Well I guess I will close for now.O-yes a 2nd Lt was stuck in the mud and his Radio man grabbed his rifle to pull him out and the rifle went off and shot the 2nd Lt through the chest he died stuck in the mud.  He was from A Company.  I am going to pick Tony Cooper up about 3 or 4 hundred dollars worth of Camera’s.  He wanted about eight hundred worth of equipment I told him no.  I could not get that much.Well so long for now.  By the way please (from now on) send different little items in those packages like cookies-nabs-just little nick knacks to eat.
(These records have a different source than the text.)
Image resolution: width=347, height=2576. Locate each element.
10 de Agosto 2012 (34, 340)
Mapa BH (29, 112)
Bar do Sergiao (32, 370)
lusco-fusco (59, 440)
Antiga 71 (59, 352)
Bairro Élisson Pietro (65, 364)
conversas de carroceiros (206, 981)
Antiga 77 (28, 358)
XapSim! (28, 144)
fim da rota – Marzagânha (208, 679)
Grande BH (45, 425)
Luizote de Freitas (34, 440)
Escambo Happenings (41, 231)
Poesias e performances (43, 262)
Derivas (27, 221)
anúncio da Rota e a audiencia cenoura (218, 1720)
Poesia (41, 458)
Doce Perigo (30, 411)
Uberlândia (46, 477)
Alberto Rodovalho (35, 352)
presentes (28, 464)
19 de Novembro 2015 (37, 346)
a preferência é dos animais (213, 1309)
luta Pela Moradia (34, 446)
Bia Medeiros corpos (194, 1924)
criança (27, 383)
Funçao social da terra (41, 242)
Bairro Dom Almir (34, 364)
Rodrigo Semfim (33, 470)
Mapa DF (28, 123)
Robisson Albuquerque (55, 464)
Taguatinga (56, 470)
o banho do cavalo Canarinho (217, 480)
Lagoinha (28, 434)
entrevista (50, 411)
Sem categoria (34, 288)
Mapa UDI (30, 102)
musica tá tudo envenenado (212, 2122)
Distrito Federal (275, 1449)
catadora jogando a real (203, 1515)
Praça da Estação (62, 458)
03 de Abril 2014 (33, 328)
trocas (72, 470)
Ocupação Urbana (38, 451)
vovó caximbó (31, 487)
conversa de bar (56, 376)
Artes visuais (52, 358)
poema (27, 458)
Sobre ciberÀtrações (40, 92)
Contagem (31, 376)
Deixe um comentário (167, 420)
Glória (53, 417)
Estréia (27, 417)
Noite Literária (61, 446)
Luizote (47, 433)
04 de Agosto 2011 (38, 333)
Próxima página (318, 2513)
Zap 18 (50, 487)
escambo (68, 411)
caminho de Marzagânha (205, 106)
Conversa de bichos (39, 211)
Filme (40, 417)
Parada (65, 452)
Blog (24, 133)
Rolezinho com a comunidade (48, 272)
I want some Jumbo Pies. (moon pies) and use my money to get them.  I ruined my camera & film again.  I had to fish it off the bottom of a ten foot deep stream.Well may the Lord BlessWith love,Junior

– UPI Telephoto –
Vietnam countryside can be classified by American GI’s as an enemy. A bazooka crew of the 9th Infantry Division digs mud by the handful to prepare firm footing for weapon 20 miles south of Saigon.